On September 26, 1979, Michael Levine was found not guilty by reason of insanity, following an Ohio state court prosecution, on charges of aggravated burglary, extortion, kidnapping, attempted murder, and aggravated murder. He was committed to the custody of the Ohio Department of Mental Health.

Levine has a history of mental illness dating back to 1966. At that time, he was arrested for forging checks and briefly admitted to a psychiatric hospital, where he was diagnosed as “schizophrenic reaction, schizo-affective type, associated with depression, severe, improved.” He began seeing a psychiatrist, Dr. Levendula, in 1973, and at one point was rehospitalized. He was diagnosed then as “manic depressive psychosis, explosive personality.” During his psychotherapy with Dr. Levendula, Levine threatened to kill the doctor and his family, and told the doctor that he desired to kill an unnamed 25-year-old woman. Nonetheless;’ in 1979, about a *1510 week prior-to the crimes for which Levine is now committed, Dr. Levendula was becoming convinced that he had achieved a “therapeutic triumph” because Levine’s condition seemed so much improved. Levine was behaving very calmly in therapy, and had agreed to grant his then-wife a separation.
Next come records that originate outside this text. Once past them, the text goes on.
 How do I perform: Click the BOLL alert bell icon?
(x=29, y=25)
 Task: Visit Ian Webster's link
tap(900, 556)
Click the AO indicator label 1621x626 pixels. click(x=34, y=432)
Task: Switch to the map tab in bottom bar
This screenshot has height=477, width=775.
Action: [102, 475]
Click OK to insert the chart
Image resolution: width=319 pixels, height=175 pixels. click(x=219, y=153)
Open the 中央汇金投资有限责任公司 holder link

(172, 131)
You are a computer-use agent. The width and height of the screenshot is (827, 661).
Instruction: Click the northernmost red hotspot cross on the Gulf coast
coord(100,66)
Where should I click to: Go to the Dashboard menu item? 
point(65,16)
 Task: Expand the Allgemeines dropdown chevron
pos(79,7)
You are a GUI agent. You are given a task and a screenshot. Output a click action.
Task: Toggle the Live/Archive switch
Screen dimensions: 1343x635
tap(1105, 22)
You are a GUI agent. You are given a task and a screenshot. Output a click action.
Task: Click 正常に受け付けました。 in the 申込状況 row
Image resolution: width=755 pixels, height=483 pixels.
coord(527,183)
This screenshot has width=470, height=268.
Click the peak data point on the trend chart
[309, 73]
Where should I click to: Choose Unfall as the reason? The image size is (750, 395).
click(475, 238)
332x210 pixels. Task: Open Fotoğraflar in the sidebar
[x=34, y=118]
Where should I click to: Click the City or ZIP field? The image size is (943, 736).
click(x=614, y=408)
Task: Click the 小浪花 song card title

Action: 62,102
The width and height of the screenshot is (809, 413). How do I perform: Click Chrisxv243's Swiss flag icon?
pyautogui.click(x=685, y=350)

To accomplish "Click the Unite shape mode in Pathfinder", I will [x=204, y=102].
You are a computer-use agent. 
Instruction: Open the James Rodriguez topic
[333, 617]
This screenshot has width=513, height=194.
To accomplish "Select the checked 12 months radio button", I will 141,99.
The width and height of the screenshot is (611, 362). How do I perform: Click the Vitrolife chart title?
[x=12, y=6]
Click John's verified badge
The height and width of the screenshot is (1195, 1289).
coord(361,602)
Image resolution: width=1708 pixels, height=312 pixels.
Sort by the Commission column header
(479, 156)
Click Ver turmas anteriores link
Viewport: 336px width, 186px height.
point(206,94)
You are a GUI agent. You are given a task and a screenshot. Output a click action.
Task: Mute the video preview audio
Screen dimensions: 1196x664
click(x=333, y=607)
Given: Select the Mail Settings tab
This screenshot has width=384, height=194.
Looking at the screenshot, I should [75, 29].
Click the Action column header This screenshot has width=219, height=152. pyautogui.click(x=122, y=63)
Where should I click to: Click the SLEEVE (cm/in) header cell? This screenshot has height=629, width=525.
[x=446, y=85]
Unfortunately, Dr. Levendula’s “therapeutic triumph” was illusory. Levine and an accomplice kidnapped Julius and Georgene Kravitz, a prominent Cleveland couple, with the intention of extorting money for a business venture. During the course of the crime, Levine shot both of the Kravitzes; Julius Kravitz died, while Georgene Kravitz managed to escape.

A bench trial was held before the Cuyahoga County Court of Common Pleas, where Levine was found not guilty by reason of insanity. The expert witness testimony at trial focused on Levine's lack of remorse for his crimes, and emphasized that Levine would function much better in an institutionalized, structured surrounding than in the unstructured “real world.” After trial, Levine was hospitalized. During this period, he wrote a series of letters to his now ex-wife containing vicious threats of harm, including thinly disguised threats to kill her. The last of these letters was written in February 1980. During his commitment, Levine received medication only briefly; he has been without medication for almost twelve years. He has also been largely without psychotherapy during this time.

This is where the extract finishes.